Walking into Llyn Foulkes’ exhibition at Patricia Faure Gallery feels like stepping into a giant time capsule that was buried somewhere in mid-America in the 1950s. The musty claustrophobia embodied by the artist’s scathing, trompe l’oeil images is shot through with the same absolute, ill-grounded distinction between right and wrong that once fanned the flames of McCarthyism and other desperate attempts to “clean up the country” by returning it to a past that never existed.

Bitterness and resentment are the sentiments that drive Foulkes’ monomaniacal show. Titled “The Legend of Mickey Rat,” its 12 paintings focus on a cartoon that might be the poor cousin or evil twin of the cheery rodent whose image has come to represent Disneyland, Disney movies and Disney marketing--a triumvirate of commercial enterprises the artist seems to blame for ruining the nation.

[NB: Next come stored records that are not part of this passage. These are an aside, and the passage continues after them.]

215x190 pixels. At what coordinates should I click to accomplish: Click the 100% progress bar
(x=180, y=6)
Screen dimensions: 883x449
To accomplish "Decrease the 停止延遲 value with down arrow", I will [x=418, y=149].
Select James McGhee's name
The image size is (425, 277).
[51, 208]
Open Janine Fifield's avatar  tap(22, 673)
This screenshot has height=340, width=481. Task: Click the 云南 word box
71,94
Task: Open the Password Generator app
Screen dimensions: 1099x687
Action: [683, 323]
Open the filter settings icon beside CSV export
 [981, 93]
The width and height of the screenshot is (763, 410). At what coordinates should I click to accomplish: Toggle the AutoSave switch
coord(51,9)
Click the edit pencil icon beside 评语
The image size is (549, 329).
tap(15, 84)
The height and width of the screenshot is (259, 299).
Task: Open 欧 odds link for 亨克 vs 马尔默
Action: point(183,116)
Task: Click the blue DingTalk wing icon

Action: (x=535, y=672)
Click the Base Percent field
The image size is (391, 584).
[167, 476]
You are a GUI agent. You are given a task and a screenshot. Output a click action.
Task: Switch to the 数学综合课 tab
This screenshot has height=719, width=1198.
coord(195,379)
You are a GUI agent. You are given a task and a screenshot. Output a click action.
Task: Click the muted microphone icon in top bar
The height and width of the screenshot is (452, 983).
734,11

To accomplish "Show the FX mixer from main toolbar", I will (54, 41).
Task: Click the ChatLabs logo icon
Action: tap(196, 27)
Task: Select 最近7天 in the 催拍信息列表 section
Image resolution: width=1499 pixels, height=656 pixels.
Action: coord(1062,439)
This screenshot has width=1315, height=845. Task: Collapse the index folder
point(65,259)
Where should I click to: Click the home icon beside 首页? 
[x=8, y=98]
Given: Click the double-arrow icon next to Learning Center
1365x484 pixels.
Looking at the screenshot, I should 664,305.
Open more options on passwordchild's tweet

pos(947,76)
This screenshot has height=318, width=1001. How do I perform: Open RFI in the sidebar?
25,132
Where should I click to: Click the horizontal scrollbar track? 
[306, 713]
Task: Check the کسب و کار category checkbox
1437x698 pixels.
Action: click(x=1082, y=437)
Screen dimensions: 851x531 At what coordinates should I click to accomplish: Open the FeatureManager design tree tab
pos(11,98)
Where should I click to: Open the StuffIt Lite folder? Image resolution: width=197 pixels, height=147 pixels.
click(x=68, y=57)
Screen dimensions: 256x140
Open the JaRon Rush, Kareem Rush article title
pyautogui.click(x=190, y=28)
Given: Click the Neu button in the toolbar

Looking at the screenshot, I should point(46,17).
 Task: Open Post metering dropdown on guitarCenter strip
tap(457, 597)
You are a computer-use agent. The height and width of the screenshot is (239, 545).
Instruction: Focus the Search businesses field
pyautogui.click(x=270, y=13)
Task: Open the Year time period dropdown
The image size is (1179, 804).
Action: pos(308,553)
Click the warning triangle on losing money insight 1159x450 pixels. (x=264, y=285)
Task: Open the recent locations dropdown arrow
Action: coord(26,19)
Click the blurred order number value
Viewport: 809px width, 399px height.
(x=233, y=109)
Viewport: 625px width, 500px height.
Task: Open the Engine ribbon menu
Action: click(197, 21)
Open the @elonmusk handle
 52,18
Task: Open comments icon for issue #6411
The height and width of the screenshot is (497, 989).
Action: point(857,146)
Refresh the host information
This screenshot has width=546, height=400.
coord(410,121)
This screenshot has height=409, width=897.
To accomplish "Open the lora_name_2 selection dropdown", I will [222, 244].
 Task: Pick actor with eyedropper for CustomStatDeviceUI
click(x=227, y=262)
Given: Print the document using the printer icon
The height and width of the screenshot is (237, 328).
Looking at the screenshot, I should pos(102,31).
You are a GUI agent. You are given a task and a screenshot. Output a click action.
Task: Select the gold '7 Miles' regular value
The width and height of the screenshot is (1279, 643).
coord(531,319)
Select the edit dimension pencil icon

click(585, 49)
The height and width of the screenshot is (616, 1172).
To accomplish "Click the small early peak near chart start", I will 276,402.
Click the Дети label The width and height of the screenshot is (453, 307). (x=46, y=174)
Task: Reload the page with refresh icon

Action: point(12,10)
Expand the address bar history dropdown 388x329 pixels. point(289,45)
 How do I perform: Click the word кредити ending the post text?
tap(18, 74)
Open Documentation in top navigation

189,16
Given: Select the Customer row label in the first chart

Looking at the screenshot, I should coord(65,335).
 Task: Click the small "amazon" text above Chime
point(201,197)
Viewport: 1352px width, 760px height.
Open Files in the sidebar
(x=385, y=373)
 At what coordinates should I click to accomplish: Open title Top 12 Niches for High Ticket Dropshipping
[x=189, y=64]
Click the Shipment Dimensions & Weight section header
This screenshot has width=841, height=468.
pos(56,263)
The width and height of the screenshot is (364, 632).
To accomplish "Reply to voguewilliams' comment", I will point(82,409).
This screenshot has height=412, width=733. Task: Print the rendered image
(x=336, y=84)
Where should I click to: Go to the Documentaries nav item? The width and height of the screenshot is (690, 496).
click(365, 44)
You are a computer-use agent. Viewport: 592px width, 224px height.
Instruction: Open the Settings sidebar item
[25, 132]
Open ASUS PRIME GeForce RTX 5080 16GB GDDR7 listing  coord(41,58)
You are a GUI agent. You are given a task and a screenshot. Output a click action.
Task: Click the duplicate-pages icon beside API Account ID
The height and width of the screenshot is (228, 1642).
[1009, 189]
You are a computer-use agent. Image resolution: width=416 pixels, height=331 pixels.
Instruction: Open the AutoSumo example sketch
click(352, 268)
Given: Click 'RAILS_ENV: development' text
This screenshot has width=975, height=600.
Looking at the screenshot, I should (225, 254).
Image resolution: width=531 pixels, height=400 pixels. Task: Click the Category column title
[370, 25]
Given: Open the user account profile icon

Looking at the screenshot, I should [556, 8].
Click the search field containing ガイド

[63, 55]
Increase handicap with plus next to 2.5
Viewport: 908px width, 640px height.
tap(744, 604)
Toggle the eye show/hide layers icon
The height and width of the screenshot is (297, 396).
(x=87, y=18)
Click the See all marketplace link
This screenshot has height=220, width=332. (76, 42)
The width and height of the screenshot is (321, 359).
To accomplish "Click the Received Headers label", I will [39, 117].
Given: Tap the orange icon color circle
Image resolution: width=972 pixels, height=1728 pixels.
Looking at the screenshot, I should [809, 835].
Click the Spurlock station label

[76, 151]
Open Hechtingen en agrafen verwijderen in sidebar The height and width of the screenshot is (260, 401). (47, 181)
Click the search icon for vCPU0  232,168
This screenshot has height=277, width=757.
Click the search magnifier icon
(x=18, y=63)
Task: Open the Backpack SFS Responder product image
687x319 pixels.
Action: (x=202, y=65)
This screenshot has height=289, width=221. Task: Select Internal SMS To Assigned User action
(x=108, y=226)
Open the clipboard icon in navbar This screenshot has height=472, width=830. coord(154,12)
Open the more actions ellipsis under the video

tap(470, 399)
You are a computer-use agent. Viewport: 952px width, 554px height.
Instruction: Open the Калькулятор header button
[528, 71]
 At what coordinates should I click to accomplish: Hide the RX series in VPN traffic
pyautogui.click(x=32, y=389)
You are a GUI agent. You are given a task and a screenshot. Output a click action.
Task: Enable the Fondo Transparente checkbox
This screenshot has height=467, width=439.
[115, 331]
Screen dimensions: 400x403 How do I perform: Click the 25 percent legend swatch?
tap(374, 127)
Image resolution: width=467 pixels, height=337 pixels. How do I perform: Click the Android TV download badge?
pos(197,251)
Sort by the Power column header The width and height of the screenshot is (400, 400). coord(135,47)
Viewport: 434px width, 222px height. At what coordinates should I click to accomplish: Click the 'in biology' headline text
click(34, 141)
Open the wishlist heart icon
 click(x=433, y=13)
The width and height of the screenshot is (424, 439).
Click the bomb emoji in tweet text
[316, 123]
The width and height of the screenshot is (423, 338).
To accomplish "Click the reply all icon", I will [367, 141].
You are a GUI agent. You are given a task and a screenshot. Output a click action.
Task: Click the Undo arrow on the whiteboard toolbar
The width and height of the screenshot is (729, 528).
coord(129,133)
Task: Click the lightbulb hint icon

Rather than serving up playful escapism while teaching children simple lessons about good citizenship, Foulkes’ character takes adult viewers on a grim tour of society’s ugly underbelly. “School Days” is a mixed-media image of Mickey Rat wandering among garbage and carcasses in a barren landscape. With a child’s tiny chair placed before it, the painted relief bluntly asserts that innocent kids are routinely brainwashed by evil corporations.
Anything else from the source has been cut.